Saved entries:
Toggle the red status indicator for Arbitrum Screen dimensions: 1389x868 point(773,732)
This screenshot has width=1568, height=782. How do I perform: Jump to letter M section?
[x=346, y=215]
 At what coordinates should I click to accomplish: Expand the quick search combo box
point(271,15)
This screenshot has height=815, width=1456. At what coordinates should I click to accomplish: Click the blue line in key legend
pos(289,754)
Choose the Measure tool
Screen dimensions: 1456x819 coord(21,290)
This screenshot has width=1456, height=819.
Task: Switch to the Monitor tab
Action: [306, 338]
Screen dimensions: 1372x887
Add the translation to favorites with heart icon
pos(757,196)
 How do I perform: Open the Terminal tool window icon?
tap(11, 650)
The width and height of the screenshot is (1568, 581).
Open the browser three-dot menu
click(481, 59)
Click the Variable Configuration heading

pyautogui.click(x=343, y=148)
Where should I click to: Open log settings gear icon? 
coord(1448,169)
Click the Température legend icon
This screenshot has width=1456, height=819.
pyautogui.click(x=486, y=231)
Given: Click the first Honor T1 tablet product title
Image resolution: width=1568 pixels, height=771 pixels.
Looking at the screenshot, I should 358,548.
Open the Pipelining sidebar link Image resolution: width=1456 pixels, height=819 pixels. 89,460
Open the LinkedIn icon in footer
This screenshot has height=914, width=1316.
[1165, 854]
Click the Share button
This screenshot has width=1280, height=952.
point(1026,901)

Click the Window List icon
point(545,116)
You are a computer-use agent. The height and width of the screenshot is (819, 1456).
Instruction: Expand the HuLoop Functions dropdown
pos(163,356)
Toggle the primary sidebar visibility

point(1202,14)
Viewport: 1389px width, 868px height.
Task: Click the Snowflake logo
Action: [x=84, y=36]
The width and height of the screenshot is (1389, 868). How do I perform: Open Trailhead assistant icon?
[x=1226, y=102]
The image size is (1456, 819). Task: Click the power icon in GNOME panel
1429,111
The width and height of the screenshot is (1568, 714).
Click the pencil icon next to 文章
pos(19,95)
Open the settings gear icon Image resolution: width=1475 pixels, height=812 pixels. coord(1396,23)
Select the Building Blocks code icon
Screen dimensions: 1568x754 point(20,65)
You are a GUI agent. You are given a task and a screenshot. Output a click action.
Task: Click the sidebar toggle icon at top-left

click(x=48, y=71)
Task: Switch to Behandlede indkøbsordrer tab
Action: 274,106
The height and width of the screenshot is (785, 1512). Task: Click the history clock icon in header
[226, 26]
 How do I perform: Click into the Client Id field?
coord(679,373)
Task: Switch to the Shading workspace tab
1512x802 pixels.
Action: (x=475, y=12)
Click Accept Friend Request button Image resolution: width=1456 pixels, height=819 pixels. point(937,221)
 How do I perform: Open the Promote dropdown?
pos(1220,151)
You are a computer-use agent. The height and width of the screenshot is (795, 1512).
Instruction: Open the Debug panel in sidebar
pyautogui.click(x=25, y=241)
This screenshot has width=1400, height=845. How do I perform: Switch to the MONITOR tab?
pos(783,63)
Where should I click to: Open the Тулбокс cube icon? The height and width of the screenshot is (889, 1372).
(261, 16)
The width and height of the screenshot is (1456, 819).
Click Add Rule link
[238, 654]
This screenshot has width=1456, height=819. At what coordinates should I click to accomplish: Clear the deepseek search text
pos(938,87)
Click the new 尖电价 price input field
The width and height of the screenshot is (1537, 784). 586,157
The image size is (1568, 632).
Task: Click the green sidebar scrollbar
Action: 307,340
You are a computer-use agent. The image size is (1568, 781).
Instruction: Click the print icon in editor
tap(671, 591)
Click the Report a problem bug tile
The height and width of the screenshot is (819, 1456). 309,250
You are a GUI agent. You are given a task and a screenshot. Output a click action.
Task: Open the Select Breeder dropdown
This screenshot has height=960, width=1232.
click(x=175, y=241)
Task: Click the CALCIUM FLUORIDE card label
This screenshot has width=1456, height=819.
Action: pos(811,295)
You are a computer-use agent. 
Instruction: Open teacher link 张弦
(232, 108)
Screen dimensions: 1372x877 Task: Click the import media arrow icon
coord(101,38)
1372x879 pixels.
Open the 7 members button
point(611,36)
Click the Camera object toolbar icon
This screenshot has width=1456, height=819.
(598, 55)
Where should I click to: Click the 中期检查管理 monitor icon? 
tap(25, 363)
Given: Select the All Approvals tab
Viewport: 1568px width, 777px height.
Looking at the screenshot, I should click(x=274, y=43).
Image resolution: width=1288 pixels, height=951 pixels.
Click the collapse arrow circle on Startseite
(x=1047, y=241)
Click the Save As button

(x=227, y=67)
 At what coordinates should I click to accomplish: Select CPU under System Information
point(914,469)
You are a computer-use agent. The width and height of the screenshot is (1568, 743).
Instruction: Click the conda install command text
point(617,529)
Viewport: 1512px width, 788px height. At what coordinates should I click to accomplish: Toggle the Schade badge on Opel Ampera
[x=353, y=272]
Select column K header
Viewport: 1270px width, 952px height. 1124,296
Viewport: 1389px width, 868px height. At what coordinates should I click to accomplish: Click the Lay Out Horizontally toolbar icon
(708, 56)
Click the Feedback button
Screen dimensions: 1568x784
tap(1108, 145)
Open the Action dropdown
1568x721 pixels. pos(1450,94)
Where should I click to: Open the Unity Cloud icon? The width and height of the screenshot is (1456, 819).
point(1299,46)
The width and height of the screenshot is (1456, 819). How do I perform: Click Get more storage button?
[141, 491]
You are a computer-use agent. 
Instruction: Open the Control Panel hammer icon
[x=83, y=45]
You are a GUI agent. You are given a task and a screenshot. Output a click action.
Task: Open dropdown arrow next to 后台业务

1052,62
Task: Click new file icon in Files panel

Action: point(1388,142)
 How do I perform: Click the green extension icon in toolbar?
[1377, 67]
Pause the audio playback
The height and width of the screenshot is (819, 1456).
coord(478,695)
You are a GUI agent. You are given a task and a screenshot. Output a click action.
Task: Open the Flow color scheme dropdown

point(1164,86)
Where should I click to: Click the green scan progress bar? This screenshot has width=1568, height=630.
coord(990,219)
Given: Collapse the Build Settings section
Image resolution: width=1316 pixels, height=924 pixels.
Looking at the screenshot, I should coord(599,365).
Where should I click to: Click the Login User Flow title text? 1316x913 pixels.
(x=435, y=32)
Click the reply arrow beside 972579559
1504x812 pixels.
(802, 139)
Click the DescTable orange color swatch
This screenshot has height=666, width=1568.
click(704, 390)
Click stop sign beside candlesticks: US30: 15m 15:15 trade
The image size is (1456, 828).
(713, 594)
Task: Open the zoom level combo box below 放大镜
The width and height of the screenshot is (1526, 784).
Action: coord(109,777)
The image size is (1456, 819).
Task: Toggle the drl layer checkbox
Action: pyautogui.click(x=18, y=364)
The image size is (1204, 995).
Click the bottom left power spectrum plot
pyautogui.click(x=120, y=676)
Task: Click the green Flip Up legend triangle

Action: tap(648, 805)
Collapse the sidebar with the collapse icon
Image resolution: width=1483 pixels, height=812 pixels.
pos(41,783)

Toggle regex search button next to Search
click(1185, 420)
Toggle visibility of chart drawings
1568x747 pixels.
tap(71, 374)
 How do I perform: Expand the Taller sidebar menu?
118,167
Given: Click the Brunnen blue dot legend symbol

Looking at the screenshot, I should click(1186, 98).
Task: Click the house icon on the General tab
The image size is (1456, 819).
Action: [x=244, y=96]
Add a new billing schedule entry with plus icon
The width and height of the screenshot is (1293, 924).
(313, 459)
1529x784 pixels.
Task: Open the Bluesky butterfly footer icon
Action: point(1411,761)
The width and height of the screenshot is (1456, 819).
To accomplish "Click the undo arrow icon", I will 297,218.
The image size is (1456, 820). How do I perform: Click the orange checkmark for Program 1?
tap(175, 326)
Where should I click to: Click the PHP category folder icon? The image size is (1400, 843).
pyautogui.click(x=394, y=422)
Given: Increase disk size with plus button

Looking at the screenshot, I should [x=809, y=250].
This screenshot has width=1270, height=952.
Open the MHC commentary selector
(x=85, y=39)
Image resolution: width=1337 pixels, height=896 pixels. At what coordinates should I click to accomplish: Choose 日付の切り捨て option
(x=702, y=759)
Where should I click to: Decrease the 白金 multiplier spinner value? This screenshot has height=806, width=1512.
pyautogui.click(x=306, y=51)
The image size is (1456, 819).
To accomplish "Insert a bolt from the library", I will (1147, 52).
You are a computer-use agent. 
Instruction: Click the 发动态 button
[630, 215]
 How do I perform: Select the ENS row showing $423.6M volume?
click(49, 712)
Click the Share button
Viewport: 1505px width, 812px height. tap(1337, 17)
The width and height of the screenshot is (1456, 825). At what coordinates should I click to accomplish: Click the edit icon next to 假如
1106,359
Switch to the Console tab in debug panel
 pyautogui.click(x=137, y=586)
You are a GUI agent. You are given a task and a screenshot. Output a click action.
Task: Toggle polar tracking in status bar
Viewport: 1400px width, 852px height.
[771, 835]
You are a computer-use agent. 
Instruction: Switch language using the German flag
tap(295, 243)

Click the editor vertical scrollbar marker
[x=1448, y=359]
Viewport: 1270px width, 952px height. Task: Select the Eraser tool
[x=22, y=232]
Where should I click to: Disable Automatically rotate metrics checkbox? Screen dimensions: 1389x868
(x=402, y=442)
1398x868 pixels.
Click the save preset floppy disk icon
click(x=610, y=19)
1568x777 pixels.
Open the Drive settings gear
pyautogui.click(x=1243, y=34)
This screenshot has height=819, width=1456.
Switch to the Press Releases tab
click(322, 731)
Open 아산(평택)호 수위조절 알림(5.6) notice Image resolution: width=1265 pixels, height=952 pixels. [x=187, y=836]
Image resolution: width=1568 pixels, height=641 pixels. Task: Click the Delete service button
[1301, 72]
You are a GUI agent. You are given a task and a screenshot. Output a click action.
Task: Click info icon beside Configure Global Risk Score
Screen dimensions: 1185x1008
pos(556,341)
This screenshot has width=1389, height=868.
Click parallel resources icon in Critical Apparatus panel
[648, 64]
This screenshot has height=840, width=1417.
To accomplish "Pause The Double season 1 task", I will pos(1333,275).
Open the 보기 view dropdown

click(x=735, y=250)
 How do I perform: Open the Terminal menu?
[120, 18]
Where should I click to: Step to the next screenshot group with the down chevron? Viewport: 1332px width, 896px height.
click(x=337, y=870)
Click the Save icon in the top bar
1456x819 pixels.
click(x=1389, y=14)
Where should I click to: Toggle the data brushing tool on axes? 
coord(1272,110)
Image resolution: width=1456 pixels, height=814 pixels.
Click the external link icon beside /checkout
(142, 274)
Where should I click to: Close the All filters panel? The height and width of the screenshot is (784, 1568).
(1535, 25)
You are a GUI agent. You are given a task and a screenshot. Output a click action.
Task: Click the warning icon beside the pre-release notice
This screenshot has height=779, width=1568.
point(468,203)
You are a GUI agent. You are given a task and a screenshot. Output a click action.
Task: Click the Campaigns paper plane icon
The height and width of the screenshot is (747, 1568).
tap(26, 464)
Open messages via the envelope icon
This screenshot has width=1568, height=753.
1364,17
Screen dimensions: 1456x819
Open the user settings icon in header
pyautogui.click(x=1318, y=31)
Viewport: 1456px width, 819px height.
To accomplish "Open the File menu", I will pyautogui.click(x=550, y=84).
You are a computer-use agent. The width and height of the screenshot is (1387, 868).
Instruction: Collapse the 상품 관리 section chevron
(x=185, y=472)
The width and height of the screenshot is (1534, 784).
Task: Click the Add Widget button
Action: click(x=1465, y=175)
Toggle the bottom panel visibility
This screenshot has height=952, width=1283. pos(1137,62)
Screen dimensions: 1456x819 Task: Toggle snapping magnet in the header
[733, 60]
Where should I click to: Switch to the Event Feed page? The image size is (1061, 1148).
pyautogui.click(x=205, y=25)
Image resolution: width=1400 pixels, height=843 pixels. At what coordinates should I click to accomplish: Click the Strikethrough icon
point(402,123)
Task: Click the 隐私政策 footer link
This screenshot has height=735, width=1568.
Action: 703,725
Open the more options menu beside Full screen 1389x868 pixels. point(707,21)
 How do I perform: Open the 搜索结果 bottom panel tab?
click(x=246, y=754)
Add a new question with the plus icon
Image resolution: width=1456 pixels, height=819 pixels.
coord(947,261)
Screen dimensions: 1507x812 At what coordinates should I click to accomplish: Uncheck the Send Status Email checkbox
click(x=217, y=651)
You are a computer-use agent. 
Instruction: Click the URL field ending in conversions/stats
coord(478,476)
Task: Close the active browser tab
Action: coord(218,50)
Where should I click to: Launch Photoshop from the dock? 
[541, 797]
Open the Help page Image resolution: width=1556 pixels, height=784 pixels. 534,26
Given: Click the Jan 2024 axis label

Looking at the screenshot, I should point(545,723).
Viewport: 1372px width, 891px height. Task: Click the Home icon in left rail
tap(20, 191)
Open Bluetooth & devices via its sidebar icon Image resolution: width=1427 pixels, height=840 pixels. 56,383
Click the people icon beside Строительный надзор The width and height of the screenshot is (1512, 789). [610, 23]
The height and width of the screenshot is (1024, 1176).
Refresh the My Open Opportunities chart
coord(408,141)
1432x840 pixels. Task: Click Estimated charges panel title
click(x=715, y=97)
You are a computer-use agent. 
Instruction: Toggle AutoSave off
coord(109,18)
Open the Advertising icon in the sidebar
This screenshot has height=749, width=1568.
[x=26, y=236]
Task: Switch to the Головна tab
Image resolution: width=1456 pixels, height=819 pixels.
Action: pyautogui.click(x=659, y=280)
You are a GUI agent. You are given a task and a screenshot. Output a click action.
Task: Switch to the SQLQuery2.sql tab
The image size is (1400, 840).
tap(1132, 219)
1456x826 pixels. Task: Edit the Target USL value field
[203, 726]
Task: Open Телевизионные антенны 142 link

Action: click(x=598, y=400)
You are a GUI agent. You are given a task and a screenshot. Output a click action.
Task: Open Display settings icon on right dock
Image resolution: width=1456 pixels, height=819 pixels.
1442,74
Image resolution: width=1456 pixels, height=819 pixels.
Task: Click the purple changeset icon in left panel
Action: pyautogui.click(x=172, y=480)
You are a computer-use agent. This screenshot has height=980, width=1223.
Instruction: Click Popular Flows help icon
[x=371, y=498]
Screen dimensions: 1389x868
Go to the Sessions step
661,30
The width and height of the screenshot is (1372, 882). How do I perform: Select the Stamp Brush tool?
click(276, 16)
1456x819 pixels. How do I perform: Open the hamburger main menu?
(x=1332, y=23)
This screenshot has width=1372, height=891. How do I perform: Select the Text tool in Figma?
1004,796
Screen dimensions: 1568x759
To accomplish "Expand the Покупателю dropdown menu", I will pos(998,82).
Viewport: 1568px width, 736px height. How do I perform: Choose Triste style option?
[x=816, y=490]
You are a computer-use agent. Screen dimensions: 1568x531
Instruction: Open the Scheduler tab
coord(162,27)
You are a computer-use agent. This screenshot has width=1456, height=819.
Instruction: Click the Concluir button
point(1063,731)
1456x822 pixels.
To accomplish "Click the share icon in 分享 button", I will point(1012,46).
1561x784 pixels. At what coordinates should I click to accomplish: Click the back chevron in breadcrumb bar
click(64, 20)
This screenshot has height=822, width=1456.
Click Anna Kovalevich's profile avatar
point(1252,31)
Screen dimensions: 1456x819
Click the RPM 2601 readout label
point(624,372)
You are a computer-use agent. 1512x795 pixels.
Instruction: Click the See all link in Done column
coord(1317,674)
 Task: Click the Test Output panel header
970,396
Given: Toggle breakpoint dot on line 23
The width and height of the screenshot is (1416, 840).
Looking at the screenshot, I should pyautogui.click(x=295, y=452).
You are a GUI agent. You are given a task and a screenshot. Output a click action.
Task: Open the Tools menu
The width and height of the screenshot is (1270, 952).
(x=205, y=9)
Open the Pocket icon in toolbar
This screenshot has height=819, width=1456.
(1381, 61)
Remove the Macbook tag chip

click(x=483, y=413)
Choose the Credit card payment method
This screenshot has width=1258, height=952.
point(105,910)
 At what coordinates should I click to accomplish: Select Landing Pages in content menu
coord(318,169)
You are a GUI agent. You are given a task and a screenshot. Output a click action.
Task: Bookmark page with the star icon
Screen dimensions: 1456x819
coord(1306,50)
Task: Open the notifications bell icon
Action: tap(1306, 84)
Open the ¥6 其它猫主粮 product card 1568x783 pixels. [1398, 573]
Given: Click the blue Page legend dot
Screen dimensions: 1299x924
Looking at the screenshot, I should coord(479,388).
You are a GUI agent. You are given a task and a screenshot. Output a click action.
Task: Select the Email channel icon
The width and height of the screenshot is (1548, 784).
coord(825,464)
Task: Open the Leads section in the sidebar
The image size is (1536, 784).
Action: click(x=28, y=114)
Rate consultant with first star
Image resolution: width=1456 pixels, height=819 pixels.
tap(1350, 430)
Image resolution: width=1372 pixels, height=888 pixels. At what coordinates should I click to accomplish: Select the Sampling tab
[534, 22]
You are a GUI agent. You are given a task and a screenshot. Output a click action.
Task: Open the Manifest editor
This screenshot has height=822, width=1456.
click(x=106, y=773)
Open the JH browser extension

## WHAT IS BEING ASKED
Return, from the data above, each line in which the string "card" appears.

## FINAL ANSWER
Task: Click the CALCIUM FLUORIDE card label
Choose the Credit card payment method
Open the ¥6 其它猫主粮 product card 1568x783 pixels. [1398, 573]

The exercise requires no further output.